**WHAT YOU ARE ASKED TO DO**
Reproduce only the lines of the material below that start at the line containing "Task: Click the Wetterzentrale.de text" and stop at the line containing "Task: Open the Backups section". Keep both end lines.

**EXTRACTED MATERIAL**
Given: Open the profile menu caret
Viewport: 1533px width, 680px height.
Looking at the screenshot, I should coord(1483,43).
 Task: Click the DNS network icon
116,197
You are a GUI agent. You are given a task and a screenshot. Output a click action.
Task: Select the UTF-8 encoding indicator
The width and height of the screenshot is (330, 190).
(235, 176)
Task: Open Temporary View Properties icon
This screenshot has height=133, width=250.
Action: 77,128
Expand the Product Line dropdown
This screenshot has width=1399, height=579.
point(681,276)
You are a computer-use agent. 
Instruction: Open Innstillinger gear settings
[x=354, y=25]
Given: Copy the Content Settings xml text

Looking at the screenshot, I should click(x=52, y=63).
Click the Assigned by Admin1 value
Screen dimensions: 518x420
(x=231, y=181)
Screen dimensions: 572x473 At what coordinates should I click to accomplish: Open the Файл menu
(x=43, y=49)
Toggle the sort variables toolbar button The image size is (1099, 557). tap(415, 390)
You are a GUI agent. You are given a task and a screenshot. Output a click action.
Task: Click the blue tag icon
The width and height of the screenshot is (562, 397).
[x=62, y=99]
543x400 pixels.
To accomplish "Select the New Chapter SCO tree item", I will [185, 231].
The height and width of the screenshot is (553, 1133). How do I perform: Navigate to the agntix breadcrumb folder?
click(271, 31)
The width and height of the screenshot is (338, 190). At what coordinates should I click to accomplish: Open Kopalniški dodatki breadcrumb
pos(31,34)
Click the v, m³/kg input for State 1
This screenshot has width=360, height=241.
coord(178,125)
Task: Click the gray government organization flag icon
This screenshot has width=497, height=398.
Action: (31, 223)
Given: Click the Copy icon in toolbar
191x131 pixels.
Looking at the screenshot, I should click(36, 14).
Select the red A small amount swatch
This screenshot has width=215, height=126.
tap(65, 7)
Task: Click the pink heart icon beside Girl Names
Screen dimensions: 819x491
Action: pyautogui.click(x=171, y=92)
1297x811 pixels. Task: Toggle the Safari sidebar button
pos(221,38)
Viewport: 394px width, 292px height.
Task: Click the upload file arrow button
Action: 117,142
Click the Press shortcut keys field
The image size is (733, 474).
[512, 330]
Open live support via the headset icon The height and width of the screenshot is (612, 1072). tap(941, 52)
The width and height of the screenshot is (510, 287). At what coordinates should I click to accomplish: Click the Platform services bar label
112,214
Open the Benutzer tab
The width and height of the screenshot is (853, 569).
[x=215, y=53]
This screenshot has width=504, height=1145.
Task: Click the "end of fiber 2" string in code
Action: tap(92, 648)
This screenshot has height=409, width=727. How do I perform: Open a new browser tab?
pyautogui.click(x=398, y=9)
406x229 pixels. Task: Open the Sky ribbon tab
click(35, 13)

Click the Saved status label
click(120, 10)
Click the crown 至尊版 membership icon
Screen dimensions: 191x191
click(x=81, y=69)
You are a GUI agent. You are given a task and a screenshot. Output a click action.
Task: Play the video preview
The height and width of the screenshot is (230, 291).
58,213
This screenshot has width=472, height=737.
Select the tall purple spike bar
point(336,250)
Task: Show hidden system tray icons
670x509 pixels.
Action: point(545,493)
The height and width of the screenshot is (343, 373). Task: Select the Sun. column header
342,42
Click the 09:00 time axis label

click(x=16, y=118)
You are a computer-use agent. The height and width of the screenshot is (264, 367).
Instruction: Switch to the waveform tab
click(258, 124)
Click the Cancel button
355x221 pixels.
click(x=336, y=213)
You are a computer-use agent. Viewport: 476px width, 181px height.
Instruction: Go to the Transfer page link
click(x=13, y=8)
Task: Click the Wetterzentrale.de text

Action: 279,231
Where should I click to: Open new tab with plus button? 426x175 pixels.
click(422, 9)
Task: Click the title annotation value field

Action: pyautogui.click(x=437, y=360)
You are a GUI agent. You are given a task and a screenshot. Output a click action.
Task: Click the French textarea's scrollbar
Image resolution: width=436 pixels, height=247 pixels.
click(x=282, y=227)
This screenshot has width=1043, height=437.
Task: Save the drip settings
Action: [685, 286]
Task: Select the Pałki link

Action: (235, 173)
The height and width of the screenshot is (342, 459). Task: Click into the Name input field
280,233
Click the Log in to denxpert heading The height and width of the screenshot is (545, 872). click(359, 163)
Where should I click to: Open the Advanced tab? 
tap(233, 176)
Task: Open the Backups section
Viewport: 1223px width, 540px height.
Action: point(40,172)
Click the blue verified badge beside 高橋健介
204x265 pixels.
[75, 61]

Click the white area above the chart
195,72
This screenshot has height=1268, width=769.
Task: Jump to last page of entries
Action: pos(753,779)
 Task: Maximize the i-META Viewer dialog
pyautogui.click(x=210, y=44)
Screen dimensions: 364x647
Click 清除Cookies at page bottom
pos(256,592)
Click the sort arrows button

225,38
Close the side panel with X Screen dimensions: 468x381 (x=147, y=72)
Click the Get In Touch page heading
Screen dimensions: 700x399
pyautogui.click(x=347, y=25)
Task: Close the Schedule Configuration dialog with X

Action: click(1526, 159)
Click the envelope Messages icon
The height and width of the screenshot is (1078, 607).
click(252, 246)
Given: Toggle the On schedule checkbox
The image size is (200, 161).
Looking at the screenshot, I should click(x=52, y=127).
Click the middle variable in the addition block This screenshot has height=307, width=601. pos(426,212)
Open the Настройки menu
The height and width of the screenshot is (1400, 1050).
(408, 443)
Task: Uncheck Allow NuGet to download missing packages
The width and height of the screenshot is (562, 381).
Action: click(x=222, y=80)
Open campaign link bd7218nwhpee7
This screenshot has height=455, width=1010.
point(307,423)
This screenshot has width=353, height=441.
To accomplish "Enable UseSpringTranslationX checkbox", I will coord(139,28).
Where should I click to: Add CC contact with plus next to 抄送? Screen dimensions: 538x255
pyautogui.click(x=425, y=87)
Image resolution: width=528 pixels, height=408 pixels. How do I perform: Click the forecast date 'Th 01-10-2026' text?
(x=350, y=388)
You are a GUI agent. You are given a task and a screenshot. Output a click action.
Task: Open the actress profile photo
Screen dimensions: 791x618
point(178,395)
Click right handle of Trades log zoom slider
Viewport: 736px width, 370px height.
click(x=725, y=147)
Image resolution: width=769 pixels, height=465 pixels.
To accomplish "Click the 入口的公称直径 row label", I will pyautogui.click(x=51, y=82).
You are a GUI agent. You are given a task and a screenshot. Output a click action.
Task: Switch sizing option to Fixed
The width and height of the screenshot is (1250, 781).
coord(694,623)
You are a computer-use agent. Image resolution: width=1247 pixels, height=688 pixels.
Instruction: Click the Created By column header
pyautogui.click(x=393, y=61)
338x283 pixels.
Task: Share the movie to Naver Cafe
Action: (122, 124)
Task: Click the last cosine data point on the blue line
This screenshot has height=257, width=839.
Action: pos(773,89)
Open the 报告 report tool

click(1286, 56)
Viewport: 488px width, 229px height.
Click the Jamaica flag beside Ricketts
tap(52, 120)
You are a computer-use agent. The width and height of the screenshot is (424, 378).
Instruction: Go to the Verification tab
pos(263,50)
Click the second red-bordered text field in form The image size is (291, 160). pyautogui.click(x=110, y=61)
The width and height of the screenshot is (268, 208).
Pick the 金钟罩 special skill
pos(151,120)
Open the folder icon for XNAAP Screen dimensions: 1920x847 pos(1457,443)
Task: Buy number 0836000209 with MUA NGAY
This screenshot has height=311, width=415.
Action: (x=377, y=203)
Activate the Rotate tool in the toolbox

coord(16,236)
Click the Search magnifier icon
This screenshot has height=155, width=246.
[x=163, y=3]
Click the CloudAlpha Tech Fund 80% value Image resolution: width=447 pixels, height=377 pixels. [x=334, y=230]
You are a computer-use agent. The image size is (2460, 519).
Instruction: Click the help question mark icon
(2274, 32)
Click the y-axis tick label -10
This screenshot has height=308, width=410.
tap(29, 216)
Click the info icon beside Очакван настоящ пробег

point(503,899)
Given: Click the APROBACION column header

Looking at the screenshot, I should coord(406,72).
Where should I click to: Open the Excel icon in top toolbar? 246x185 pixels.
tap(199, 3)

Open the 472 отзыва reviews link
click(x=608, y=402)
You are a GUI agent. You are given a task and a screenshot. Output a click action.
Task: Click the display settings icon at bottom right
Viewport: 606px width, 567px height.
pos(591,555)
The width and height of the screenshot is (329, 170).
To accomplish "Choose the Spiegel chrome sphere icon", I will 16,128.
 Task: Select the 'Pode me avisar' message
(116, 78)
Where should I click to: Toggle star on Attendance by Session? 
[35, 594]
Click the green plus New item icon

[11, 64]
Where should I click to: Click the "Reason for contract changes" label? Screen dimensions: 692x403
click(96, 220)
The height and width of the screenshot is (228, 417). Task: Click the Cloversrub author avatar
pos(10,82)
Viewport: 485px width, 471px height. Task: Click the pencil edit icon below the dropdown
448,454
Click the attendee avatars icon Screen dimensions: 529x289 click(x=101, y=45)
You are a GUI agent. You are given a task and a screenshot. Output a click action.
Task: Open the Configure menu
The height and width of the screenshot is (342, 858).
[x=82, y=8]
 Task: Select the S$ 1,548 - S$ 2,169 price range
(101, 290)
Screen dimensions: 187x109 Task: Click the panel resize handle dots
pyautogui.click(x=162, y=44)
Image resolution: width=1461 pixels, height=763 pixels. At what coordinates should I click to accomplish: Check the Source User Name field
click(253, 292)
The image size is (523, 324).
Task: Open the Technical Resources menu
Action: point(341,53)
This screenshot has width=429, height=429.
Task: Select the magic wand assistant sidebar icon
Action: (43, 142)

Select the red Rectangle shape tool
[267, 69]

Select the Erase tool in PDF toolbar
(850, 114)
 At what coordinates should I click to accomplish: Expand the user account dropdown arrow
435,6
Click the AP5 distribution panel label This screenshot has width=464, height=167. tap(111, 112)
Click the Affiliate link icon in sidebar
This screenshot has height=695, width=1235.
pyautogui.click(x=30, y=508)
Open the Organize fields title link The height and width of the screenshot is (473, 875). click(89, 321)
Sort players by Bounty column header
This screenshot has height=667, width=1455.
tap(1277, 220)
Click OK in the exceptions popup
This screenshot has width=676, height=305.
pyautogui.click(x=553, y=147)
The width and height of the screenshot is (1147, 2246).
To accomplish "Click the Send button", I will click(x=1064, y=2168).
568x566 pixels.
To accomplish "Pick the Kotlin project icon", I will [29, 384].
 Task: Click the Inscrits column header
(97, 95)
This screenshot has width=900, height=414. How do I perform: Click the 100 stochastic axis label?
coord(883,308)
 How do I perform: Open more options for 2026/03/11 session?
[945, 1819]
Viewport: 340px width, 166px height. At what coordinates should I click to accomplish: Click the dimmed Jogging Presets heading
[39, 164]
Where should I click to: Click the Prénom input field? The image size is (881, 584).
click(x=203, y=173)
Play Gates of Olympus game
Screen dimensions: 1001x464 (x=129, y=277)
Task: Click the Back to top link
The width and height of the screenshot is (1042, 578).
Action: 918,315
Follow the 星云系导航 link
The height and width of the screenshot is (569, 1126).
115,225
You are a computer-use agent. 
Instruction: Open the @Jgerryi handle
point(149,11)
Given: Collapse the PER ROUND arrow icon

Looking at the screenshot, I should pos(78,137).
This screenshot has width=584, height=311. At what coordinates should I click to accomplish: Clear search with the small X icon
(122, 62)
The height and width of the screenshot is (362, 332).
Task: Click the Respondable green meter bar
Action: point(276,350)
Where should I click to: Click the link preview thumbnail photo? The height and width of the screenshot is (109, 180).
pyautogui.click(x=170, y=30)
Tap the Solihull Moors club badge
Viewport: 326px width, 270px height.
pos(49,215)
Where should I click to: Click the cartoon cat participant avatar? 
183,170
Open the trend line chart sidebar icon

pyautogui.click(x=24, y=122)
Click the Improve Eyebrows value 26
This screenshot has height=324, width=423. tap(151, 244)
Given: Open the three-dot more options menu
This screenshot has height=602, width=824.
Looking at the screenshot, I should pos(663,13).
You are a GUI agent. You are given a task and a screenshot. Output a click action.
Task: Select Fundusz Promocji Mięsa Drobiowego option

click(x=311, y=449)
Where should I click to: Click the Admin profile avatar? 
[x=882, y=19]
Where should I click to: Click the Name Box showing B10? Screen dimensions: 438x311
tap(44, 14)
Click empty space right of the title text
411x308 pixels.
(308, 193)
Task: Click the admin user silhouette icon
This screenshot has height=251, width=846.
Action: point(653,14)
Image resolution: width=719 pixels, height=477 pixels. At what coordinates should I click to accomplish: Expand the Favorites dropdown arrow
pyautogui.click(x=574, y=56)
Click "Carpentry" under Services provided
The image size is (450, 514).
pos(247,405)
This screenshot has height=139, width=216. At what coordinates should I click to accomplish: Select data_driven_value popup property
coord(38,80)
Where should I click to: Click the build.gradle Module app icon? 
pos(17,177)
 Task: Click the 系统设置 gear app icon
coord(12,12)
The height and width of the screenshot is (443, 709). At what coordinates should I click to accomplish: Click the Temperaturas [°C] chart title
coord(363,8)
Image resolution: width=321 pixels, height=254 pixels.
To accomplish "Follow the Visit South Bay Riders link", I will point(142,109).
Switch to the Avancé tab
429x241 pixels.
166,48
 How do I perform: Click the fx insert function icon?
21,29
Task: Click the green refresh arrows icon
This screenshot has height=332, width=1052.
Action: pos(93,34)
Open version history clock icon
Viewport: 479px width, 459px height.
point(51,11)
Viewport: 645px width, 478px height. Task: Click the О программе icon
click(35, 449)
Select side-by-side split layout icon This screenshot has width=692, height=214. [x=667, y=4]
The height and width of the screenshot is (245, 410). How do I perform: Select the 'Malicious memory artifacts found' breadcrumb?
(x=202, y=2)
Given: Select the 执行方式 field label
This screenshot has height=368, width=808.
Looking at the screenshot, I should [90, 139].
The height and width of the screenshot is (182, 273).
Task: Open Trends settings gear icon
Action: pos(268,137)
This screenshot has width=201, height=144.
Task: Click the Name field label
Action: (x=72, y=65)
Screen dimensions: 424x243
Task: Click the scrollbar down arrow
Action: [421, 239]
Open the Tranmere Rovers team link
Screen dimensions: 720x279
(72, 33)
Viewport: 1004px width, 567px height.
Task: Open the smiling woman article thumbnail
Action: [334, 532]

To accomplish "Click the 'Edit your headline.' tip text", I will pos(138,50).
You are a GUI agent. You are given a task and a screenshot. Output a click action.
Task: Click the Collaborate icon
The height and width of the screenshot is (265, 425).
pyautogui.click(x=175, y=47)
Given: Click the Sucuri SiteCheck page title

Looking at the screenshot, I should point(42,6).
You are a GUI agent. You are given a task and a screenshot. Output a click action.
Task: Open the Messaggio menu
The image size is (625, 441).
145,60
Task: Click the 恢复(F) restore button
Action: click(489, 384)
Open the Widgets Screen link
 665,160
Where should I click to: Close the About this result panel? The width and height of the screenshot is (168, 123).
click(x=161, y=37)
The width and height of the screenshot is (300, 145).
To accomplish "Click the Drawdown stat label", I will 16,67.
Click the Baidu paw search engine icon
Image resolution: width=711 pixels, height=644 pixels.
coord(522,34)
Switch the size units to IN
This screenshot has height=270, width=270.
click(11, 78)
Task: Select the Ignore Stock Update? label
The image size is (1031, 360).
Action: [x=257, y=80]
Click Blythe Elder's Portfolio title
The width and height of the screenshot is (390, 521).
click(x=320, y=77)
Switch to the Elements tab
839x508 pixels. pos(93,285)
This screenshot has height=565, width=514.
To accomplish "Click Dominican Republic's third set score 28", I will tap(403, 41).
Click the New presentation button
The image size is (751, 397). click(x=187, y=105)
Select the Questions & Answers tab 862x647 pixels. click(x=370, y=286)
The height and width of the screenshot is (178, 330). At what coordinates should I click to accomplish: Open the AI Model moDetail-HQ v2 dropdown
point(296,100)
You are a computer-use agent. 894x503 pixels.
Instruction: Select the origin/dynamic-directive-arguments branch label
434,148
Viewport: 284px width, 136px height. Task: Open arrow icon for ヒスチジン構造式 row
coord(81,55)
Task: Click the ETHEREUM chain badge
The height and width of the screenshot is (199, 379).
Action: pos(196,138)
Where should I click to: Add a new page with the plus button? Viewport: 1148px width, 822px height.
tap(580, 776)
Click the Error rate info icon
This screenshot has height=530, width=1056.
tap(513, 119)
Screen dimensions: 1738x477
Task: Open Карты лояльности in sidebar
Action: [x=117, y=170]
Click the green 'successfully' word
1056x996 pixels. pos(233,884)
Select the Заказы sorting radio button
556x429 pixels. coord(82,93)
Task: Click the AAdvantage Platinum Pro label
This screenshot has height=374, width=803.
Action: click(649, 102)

**SOLUTION TO THIS TASK**
Task: Click the Wetterzentrale.de text

Action: 279,231
Where should I click to: Open new tab with plus button? 426x175 pixels.
click(422, 9)
Task: Click the title annotation value field

Action: pyautogui.click(x=437, y=360)
You are a GUI agent. You are given a task and a screenshot. Output a click action.
Task: Click the French textarea's scrollbar
Image resolution: width=436 pixels, height=247 pixels.
click(x=282, y=227)
This screenshot has width=1043, height=437.
Task: Save the drip settings
Action: [685, 286]
Task: Select the Pałki link

Action: (235, 173)
The height and width of the screenshot is (342, 459). Task: Click into the Name input field
280,233
Click the Log in to denxpert heading The height and width of the screenshot is (545, 872). click(359, 163)
Where should I click to: Open the Advanced tab? 
tap(233, 176)
Task: Open the Backups section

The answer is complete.